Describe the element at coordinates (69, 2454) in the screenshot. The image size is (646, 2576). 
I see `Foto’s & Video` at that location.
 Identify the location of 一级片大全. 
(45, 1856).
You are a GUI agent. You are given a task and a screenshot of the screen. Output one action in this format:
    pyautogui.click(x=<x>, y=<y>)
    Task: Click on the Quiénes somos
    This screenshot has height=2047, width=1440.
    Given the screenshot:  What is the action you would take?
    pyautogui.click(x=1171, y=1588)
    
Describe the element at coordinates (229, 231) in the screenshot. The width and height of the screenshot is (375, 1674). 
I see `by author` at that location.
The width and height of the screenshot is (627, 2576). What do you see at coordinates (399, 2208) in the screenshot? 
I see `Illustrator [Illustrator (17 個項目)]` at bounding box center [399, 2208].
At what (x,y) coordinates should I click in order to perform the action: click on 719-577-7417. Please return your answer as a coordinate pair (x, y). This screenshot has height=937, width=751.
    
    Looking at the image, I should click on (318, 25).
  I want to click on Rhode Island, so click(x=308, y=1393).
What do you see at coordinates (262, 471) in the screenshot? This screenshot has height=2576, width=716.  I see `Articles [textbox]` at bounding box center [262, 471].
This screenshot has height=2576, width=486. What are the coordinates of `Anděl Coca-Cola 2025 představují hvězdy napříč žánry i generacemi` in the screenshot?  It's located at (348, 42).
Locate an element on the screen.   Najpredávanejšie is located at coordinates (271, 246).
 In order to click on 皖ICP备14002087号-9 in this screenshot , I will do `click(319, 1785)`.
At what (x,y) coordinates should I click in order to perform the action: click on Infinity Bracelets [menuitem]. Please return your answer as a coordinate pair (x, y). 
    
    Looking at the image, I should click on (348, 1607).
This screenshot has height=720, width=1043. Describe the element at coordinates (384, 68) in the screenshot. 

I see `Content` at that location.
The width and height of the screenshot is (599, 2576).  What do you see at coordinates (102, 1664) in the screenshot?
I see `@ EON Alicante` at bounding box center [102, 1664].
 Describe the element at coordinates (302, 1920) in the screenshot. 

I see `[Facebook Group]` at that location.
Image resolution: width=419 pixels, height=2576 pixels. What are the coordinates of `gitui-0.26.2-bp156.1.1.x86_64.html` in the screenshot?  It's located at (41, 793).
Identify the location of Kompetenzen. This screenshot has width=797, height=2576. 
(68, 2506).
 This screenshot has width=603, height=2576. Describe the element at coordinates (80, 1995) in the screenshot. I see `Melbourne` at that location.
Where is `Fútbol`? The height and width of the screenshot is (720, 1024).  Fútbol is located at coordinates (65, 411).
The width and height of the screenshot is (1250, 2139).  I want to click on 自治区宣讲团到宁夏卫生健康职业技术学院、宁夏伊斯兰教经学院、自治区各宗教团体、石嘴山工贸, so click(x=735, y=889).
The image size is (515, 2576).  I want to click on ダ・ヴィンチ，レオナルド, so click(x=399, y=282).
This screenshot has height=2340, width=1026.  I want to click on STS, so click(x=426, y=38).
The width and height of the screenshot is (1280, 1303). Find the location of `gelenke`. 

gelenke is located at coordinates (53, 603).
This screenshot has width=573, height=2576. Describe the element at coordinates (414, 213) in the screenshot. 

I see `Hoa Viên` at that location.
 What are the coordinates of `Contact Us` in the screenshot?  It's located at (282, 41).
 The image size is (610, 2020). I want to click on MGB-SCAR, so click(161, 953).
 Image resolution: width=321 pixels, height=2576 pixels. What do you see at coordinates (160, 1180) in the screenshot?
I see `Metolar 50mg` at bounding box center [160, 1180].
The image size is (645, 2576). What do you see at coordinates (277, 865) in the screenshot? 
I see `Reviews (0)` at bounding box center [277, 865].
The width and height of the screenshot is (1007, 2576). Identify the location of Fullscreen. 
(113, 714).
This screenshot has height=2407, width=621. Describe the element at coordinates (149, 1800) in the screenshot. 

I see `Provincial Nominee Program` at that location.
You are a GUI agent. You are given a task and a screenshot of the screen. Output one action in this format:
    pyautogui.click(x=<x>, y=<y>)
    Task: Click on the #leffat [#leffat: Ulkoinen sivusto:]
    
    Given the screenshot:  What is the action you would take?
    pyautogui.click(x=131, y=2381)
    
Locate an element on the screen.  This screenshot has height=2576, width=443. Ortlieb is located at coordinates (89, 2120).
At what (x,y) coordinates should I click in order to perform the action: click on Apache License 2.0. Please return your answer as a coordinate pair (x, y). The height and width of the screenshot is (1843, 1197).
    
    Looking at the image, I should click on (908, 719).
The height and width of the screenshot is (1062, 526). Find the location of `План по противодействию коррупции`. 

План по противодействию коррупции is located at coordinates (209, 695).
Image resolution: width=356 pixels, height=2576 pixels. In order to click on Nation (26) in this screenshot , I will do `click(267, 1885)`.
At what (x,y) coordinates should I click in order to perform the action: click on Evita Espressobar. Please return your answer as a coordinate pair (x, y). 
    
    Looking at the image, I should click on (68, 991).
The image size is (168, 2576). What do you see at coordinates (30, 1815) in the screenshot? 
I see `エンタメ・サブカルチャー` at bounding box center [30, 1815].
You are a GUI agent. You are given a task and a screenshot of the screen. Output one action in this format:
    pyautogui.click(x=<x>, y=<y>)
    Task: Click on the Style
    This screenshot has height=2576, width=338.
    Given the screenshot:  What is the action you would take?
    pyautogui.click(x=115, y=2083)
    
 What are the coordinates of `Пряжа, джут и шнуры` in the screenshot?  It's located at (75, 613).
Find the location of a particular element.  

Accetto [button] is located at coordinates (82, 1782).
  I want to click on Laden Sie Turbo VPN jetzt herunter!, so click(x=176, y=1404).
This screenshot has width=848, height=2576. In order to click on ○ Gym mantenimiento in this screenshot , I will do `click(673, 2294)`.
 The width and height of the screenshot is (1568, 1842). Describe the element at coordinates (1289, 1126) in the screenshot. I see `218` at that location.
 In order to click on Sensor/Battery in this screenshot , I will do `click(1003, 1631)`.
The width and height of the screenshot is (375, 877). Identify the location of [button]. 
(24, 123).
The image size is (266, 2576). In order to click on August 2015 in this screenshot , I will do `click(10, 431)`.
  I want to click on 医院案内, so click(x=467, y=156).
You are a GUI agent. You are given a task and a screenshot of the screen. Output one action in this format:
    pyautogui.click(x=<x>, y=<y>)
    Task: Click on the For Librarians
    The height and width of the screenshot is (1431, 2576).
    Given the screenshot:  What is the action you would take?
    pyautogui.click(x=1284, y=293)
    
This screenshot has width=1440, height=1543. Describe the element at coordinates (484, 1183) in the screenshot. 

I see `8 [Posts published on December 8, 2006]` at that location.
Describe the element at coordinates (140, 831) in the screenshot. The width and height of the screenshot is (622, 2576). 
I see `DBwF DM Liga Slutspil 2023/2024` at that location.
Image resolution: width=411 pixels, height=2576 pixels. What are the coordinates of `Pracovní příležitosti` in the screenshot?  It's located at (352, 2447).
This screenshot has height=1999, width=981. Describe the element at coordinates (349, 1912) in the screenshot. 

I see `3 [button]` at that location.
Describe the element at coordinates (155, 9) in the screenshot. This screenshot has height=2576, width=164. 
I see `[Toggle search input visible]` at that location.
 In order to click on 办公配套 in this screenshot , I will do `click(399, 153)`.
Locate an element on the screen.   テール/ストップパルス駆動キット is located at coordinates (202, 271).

──────────────────────────────

• Task requirements: Rewrite the records above, substituting "pair of numbers" for every occurrence of "coordinate pair" and leaving everything else unchanged.

• Written answer:
Describe the element at coordinates (69, 2454) in the screenshot. The image size is (646, 2576). 
I see `Foto’s & Video` at that location.
 Identify the location of 一级片大全. 
(45, 1856).
You are a GUI agent. You are given a task and a screenshot of the screen. Output one action in this format:
    pyautogui.click(x=<x>, y=<y>)
    Task: Click on the Quiénes somos
    This screenshot has height=2047, width=1440.
    Given the screenshot:  What is the action you would take?
    pyautogui.click(x=1171, y=1588)
    
Describe the element at coordinates (229, 231) in the screenshot. The width and height of the screenshot is (375, 1674). 
I see `by author` at that location.
The width and height of the screenshot is (627, 2576). What do you see at coordinates (399, 2208) in the screenshot? 
I see `Illustrator [Illustrator (17 個項目)]` at bounding box center [399, 2208].
At what (x,y) coordinates should I click in order to perform the action: click on 719-577-7417. Please return your answer as a pair of numbers (x, y). This screenshot has height=937, width=751.
    
    Looking at the image, I should click on (318, 25).
  I want to click on Rhode Island, so click(x=308, y=1393).
What do you see at coordinates (262, 471) in the screenshot? This screenshot has height=2576, width=716.  I see `Articles [textbox]` at bounding box center [262, 471].
This screenshot has height=2576, width=486. What are the coordinates of `Anděl Coca-Cola 2025 představují hvězdy napříč žánry i generacemi` in the screenshot?  It's located at (348, 42).
Locate an element on the screen.   Najpredávanejšie is located at coordinates (271, 246).
 In order to click on 皖ICP备14002087号-9 in this screenshot , I will do `click(319, 1785)`.
At what (x,y) coordinates should I click in order to perform the action: click on Infinity Bracelets [menuitem]. Please return your answer as a pair of numbers (x, y). 
    
    Looking at the image, I should click on (348, 1607).
This screenshot has height=720, width=1043. Describe the element at coordinates (384, 68) in the screenshot. 

I see `Content` at that location.
The width and height of the screenshot is (599, 2576).  What do you see at coordinates (102, 1664) in the screenshot?
I see `@ EON Alicante` at bounding box center [102, 1664].
 Describe the element at coordinates (302, 1920) in the screenshot. 

I see `[Facebook Group]` at that location.
Image resolution: width=419 pixels, height=2576 pixels. What are the coordinates of `gitui-0.26.2-bp156.1.1.x86_64.html` in the screenshot?  It's located at (41, 793).
Identify the location of Kompetenzen. This screenshot has width=797, height=2576. 
(68, 2506).
 This screenshot has width=603, height=2576. Describe the element at coordinates (80, 1995) in the screenshot. I see `Melbourne` at that location.
Where is `Fútbol`? The height and width of the screenshot is (720, 1024).  Fútbol is located at coordinates (65, 411).
The width and height of the screenshot is (1250, 2139).  I want to click on 自治区宣讲团到宁夏卫生健康职业技术学院、宁夏伊斯兰教经学院、自治区各宗教团体、石嘴山工贸, so click(x=735, y=889).
The image size is (515, 2576).  I want to click on ダ・ヴィンチ，レオナルド, so click(x=399, y=282).
This screenshot has height=2340, width=1026.  I want to click on STS, so click(x=426, y=38).
The width and height of the screenshot is (1280, 1303). Find the location of `gelenke`. 

gelenke is located at coordinates (53, 603).
This screenshot has width=573, height=2576. Describe the element at coordinates (414, 213) in the screenshot. 

I see `Hoa Viên` at that location.
 What are the coordinates of `Contact Us` in the screenshot?  It's located at (282, 41).
 The image size is (610, 2020). I want to click on MGB-SCAR, so click(161, 953).
 Image resolution: width=321 pixels, height=2576 pixels. What do you see at coordinates (160, 1180) in the screenshot?
I see `Metolar 50mg` at bounding box center [160, 1180].
The image size is (645, 2576). What do you see at coordinates (277, 865) in the screenshot? 
I see `Reviews (0)` at bounding box center [277, 865].
The width and height of the screenshot is (1007, 2576). Identify the location of Fullscreen. 
(113, 714).
This screenshot has height=2407, width=621. Describe the element at coordinates (149, 1800) in the screenshot. 

I see `Provincial Nominee Program` at that location.
You are a GUI agent. You are given a task and a screenshot of the screen. Output one action in this format:
    pyautogui.click(x=<x>, y=<y>)
    Task: Click on the #leffat [#leffat: Ulkoinen sivusto:]
    
    Given the screenshot:  What is the action you would take?
    pyautogui.click(x=131, y=2381)
    
Locate an element on the screen.  This screenshot has height=2576, width=443. Ortlieb is located at coordinates (89, 2120).
At what (x,y) coordinates should I click in order to perform the action: click on Apache License 2.0. Please return your answer as a pair of numbers (x, y). The height and width of the screenshot is (1843, 1197).
    
    Looking at the image, I should click on (908, 719).
The height and width of the screenshot is (1062, 526). Find the location of `План по противодействию коррупции`. 

План по противодействию коррупции is located at coordinates (209, 695).
Image resolution: width=356 pixels, height=2576 pixels. In order to click on Nation (26) in this screenshot , I will do `click(267, 1885)`.
At what (x,y) coordinates should I click in order to perform the action: click on Evita Espressobar. Please return your answer as a pair of numbers (x, y). 
    
    Looking at the image, I should click on (68, 991).
The image size is (168, 2576). What do you see at coordinates (30, 1815) in the screenshot? 
I see `エンタメ・サブカルチャー` at bounding box center [30, 1815].
You are a GUI agent. You are given a task and a screenshot of the screen. Output one action in this format:
    pyautogui.click(x=<x>, y=<y>)
    Task: Click on the Style
    This screenshot has height=2576, width=338.
    Given the screenshot:  What is the action you would take?
    pyautogui.click(x=115, y=2083)
    
 What are the coordinates of `Пряжа, джут и шнуры` in the screenshot?  It's located at (75, 613).
Find the location of a particular element.  

Accetto [button] is located at coordinates (82, 1782).
  I want to click on Laden Sie Turbo VPN jetzt herunter!, so click(x=176, y=1404).
This screenshot has width=848, height=2576. In order to click on ○ Gym mantenimiento in this screenshot , I will do `click(673, 2294)`.
 The width and height of the screenshot is (1568, 1842). Describe the element at coordinates (1289, 1126) in the screenshot. I see `218` at that location.
 In order to click on Sensor/Battery in this screenshot , I will do `click(1003, 1631)`.
The width and height of the screenshot is (375, 877). Identify the location of [button]. 
(24, 123).
The image size is (266, 2576). In order to click on August 2015 in this screenshot , I will do `click(10, 431)`.
  I want to click on 医院案内, so click(x=467, y=156).
You are a GUI agent. You are given a task and a screenshot of the screen. Output one action in this format:
    pyautogui.click(x=<x>, y=<y>)
    Task: Click on the For Librarians
    The height and width of the screenshot is (1431, 2576).
    Given the screenshot:  What is the action you would take?
    pyautogui.click(x=1284, y=293)
    
This screenshot has width=1440, height=1543. Describe the element at coordinates (484, 1183) in the screenshot. 

I see `8 [Posts published on December 8, 2006]` at that location.
Describe the element at coordinates (140, 831) in the screenshot. The width and height of the screenshot is (622, 2576). 
I see `DBwF DM Liga Slutspil 2023/2024` at that location.
Image resolution: width=411 pixels, height=2576 pixels. What are the coordinates of `Pracovní příležitosti` in the screenshot?  It's located at (352, 2447).
This screenshot has height=1999, width=981. Describe the element at coordinates (349, 1912) in the screenshot. 

I see `3 [button]` at that location.
Describe the element at coordinates (155, 9) in the screenshot. This screenshot has height=2576, width=164. 
I see `[Toggle search input visible]` at that location.
 In order to click on 办公配套 in this screenshot , I will do `click(399, 153)`.
Locate an element on the screen.   テール/ストップパルス駆動キット is located at coordinates (202, 271).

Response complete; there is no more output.